OTHER THAN JUSTIN BRAYTON AND YOURSELF IOWA DOESN’T SEEM LIKE A HOTBED FOR MOTOCROSS. I don’t know if I would say that honestly. There has been a lot of guys that come out of Iowa, maybe not been completely full on the Factory American Motocross scene, but maybe guys like Gavin Faith and Cody Gilmore. Those guys are not necessarily forgotten about, but a little bit. Cody was so good as an amateur. He was like the next big thing and he came down with some illnesses which was super unfortunate. Still until just a couple of years ago, he was racing Supercross. Teddy Maier came out of Fort Dodge; Iowa, and the list goes on. Chad Patterson is from Iowa. There is actually a lot of really good talent in Iowa that gets overseen, so I would not say that I am the only guy coming out of Iowa. It is a little bit of an odd place because we get to ride five months of the year, and that is it. Up until I was 16, that was all it was for me. I went to high school, and I just rode my dirt bike for fun.

IS CLUB MX WHERE YOU TRAIN AT A GOOD PLACE FOR GAUGING WHERE YOU ARE AT? Yes, it is awesome. The tracks are so good there. We have a gym, we have multiple Supercross tracks. We have a sand track; multiple outdoor tracks and the list goes on. I get to train with guys like Justin Brayton, so it is really good. It has really been a big part of my career.

WHAT WERE YOUR RESULTS LIKE AT YOUR FIRST COUPLE SUPERCROSS RIDES LAST YEAR? At round one in Minneapolis I had a pretty good heat race, and then I was running fairly good in the main. I was well inside the top ten, but I just had a couple of stupid, obviously like rookie mistakes you would call it. I had a couple of wash-outs, and crashes and I think I ended up like 14th, so results wise, it was not that great. But I showed some speed. Tampa was pretty good for me. Again, results wise it was not insanely good, but I ran up front for a little while. It was a good start.

FOR YOUR FIRST TIME RACING SUPERCROSS, YOUR RESULTS WERE PRETTY IMPRESSIVE. Thank you. I did my best, I got the best people around me to really help me prep, and to get good in Supercross. As an amateur, you really do not race Supercross at all growing up, so it is like you get thrown into the wolves. That was what I thought was really cool about Monster Cup, I got a little taste of racing in front of 70,000 fans which is honestly like a pretty big part of it. You can race a Supercross track all week where you train, and be just fine, and then you line up in a stadium on Saturday night and it is a whole new story.

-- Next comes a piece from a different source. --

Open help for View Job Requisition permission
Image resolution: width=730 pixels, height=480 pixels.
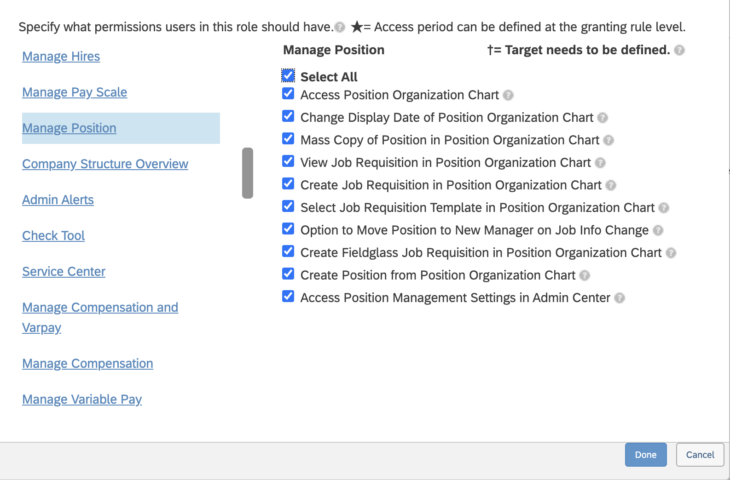click(600, 163)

CAN YOU SHARE YOUR THOUGHTS ON THE HIGHS AND LOWS OF RACING THIS YEAR? I was feeling so good coming into Supercross. Then I got hit by a flying bike in the first lap of the first main event of the East Coast, in Dallas. It broke my hand, so that was really tough. But I raced Dallas and the second fastest lap time in the main event, obviously coming from way back. That was good, and it felt pretty good for a while. Then the swelling and stuff set in through the week after Dallas. I raced Tampa after that and it was excruciating. It was basically all I could do to just hold onto the bike, and I think I ended up getting eighth at Tampa. Then the following weekend at Atlanta at the Triple Crown, I got crossed jumped by another rider, and it really made my broken hand about ten times worse. It shattered my hand, so I had to take six weeks off. Then actually my second day back on the bike, I was training, had just a dumb crash, and actually broke my scapula. So that put me out for the rest of Supercross, and the first three outdoors this year. It seems like injury has been the biggest thing for me, so really this is like my rookie season of outdoors because, I only got to race Hangtown last year and that was it. So, all of this is new to me, and I am trying to take it all in and learn as much as I can each weekend. I’m slowly building some momentum, and just starting to race with those front guys where I felt like I belong.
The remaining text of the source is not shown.